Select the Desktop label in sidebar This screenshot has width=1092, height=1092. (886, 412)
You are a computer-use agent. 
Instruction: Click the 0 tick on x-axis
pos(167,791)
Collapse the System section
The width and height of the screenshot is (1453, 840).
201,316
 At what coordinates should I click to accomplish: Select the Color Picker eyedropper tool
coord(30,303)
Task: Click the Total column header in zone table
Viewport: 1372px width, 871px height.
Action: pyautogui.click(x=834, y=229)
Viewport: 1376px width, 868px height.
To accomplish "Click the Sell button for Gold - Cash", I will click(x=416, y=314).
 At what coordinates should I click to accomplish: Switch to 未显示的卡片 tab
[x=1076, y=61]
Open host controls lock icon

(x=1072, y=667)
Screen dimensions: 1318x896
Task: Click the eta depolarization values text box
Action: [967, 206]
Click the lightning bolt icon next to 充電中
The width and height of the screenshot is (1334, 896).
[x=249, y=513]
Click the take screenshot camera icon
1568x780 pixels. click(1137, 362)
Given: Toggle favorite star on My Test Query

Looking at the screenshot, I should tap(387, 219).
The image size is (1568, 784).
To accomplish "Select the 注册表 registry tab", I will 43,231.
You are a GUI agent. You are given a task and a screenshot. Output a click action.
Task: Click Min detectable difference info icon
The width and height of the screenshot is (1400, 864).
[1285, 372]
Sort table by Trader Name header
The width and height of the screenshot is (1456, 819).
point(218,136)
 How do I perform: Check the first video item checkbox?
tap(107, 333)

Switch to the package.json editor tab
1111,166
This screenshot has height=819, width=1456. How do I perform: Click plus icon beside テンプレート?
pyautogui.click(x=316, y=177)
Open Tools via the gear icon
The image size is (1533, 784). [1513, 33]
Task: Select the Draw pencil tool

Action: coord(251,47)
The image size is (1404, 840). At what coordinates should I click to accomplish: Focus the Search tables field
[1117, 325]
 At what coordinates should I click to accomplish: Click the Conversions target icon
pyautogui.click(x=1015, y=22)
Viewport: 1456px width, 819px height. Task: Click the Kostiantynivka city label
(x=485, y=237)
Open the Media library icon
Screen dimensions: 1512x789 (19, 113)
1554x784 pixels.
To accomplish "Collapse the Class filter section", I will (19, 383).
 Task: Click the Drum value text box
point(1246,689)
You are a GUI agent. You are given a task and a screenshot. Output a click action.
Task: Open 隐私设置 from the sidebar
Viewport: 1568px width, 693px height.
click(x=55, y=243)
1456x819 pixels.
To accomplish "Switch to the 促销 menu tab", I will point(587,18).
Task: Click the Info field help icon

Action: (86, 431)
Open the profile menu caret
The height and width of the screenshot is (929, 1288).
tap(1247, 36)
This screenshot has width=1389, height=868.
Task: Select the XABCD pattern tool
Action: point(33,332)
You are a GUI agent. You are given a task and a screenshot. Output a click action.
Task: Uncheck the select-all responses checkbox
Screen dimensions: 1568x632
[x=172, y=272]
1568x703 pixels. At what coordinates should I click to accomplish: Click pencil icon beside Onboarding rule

#####

#### What you need to do
Would you copy out every line in the records that includes the string "will"?

#### Exercise output
To accomplish "Click the Sell button for Gold - Cash", I will click(x=416, y=314).
To accomplish "Select the 注册表 registry tab", I will 43,231.
To accomplish "Collapse the Class filter section", I will (19, 383).
To accomplish "Switch to the 促销 menu tab", I will point(587,18).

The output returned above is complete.